When you use SSL to secure a connection, third
parties that might be intercepting your transmission are unable to
access the content of that communication. This is especially important
today when many clients are accessing sensitive organizational
communication over insecure networks such as the wireless access point
at the local coffee shop. IT departments must often support operating
systems that do not support Microsoft Outlook. Alternative mail clients
often use either the IMAP4 or POP3 protocols to retrieve messages from
Exchange mailboxes, and you will learn how to configure that access in
this lesson. Autodiscover is an automatic configuration service designed
for recent versions of Outlook and mobile clients. In this lesson, you
will learn how to configure SSL certificates for use with Client Access
servers, the steps that you take to configure ActiveSync, what you need
to do to allow clients to use the IMAP4 and POP3 protocols to access
their mailboxes, and how to configure Autodiscover.
1. Client Access Server Certificates
Secure Sockets Layer
(SSL) certificates allow clients to establish an encrypted connection
to be established between a client and a Client Access server.

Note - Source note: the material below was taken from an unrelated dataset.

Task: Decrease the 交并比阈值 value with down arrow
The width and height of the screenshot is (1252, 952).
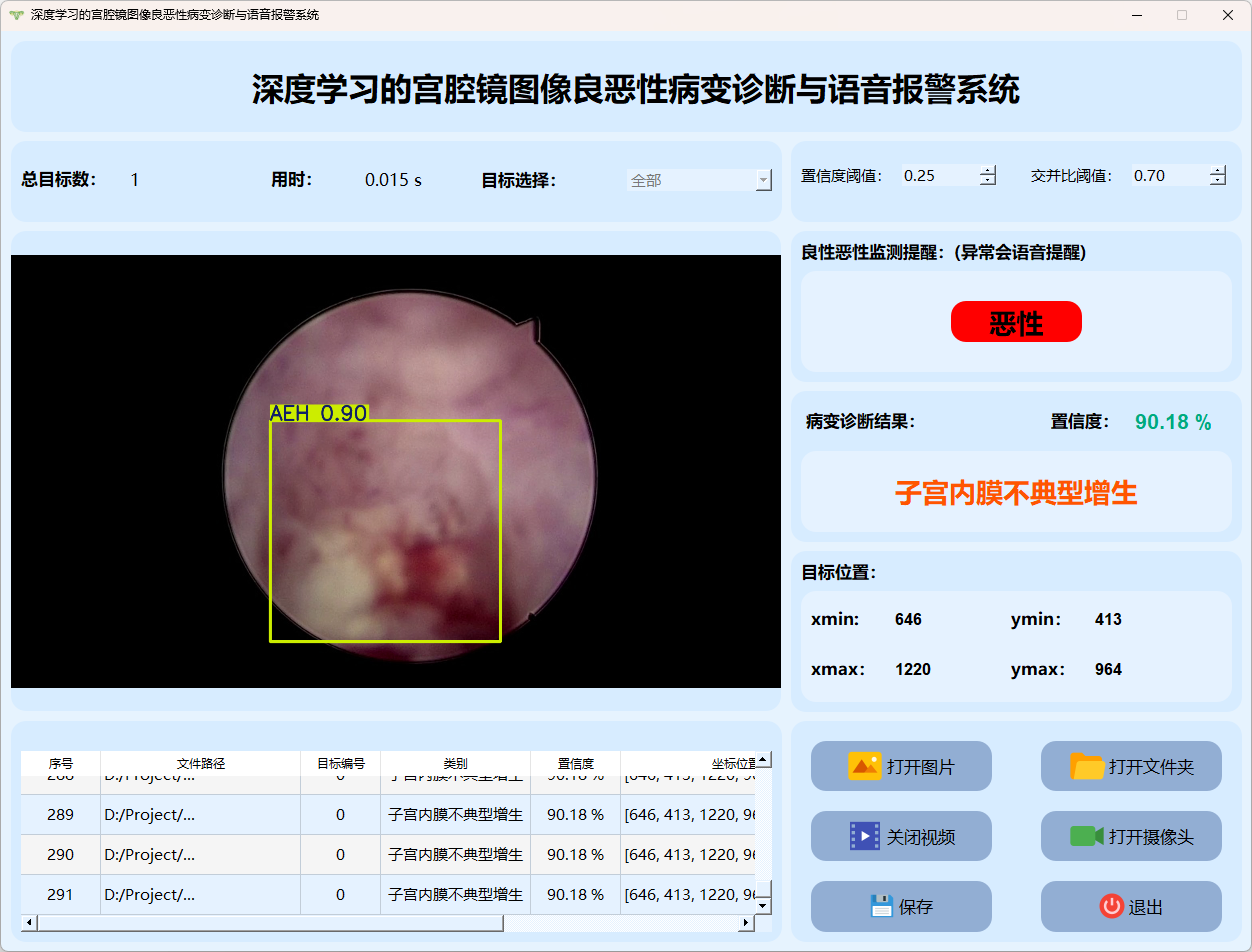Action: click(1217, 181)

SSL
certificates, also called server certificates,
also have the added benefit of verifying the identity of the Client
Access server to the client. When you install Exchange on a computer, it
installs a default self-signed certificate. As a trusted Certificate
Authority (CA) did not create or sign this certificate, the certificate
will be trusted only by other Exchange servers in the same organization,
not by any clients in the same organization. Administrators need to
take extra steps to get clients to trust these certificates, and it is
often easier to look for an alternative solution, such as getting a
certificate from an internal CA. The Exchange self-signed certificate
will have Subject Alternative Names (SANs) that correspond to the name
of the Exchange server, including the server name and the server’s fully
qualified domain name.
SANs are a
certificate functionality that allows a certificate to be mapped to
multiple fully qualified domain names. For example, Internet clients
might access a server as owa.contoso .com, and internal network clients
might access the same server as owa.contoso.internal. If the certificate
did not support SANs, the SSL certificate would support only one name,
and clients accessing
the server using the other name would encounter an error.
SSL certificates are
usually signed by an internal or a trusted third-party CA. Certificates
signed by trusted third-party CAs are trusted by both internal and
external clients, but obtaining these certificates can cost money.
Obtaining a certificate from an internal CA has no associated charge,
but clients outside your organization are unlikely to trust the
certificate. You obtain a certificate by running the New Exchange
Certificate Wizard and submitting the resulting certificate request file
to your CA of choice.
To run the New Exchange Certificate Wizard, perform the following general steps:
In
the Exchange Management Console (EMC), click on the Server
Configuration node and then click on New Exchange Certificate in the
Actions pane. This will launch the New Exchange Certificate Wizard.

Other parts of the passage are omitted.